Nothing in this policy prevents you from seeking remedies under other Indian law, including the Consumer Protection Act 2019.
12. Cookies and similar technologies
We use only cookies that are strictly necessary for the service:
- A session cookie set by Supabase Auth when you sign in.
- A Razorpay checkout cookie when you complete a payment.
12.1 What we will never add
We make the following permanent commitments:
- No Google Analytics. Not now, not later, not on marketing pages, not on the authenticated product. Google Analytics is a third-party tracker with cross-site profiling and ad-network ties that are incompatible with our positioning as an independent verification service for Indian home buyers.

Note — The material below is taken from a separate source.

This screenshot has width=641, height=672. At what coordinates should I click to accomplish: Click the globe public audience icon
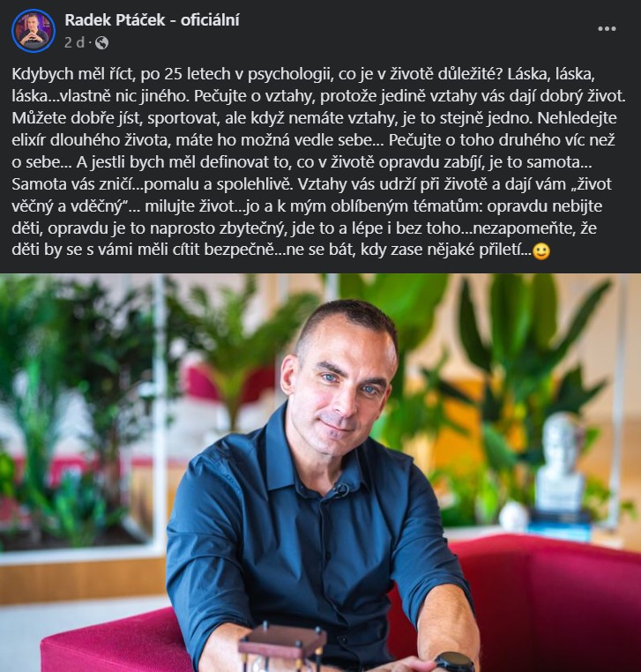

- No Meta (Facebook) Pixel. Same reasoning.
- No third-party ad trackers of any kind. No LinkedIn Insight Tag, no TikTok Pixel, no Twitter/X Universal Website Tag, no affiliate-network pixels.
If at some point we decide to change these commitments, we will version this policy, email every active subscriber at least fifteen days before the change takes effect, and give you the option to withdraw consent and receive a prorated refund.
12.2 Analytics we may add in the future
We may, in the future, add privacy-respecting, cookie-free analytics for marketing and product pages. Candidates we consider acceptable are:
- Plausible Analytics (self-hosted or EU-hosted, cookie-free, no cross-site tracking).
- Umami (self-hosted, open-source, cookie-free).
Neither of these sets a persistent identifier on your browser, and neither shares data with any ad network. If we adopt one of these, the policy will be versioned accordingly and a notice placed in the footer of the pages where analytics runs.
Any analytics tool we adopt must, at minimum:
- Be cookie-free or use only first-party session cookies.
- Not share user-level data with third parties.
- Not track users across unrelated sites.
- Be disclosed by name in this policy before it ships.
13. Automated decision-making
Evaluation scores are produced by Large Language Models (Claude Sonnet and Claude Haiku) synthesising public records. The score and verdict are informational only; they do not authorise, deny, approve, or disapprove any transaction involving you. No significant legal or similarly significant effect on you is decided by our system.
The "Not investment / legal advice" disclaimer in every report applies here: Chaanbeen aggregates public data; it does not replace the advice of a qualified lawyer, chartered accountant, RERA officer, or RBI-licensed advisor.
14. Changes to this policy
We will:
- Increment the version number on material change.
- Publish the new version at
chaanbeen.in/privacy. - Notify active users by email at least fifteen days before any material change takes effect.
- Log the new version in our consent log for each user who re-consents.
Earlier versions are preserved internally for audit purposes.
15. Contact
Privacy and grievance: grievance@chaanbeen.in General support: hello@chaanbeen.in Grievance Officer: Himanshu Dongre Acknowledgement SLA: two working days. Response SLA: thirty days per DPDP §13.
This policy is governed by the laws of India and by the DPDP Act 2023. Disputes arising from it are subject to the exclusive jurisdiction of the courts at Pune, Maharashtra, without prejudice to your right to escalate to the Data Protection Board of India.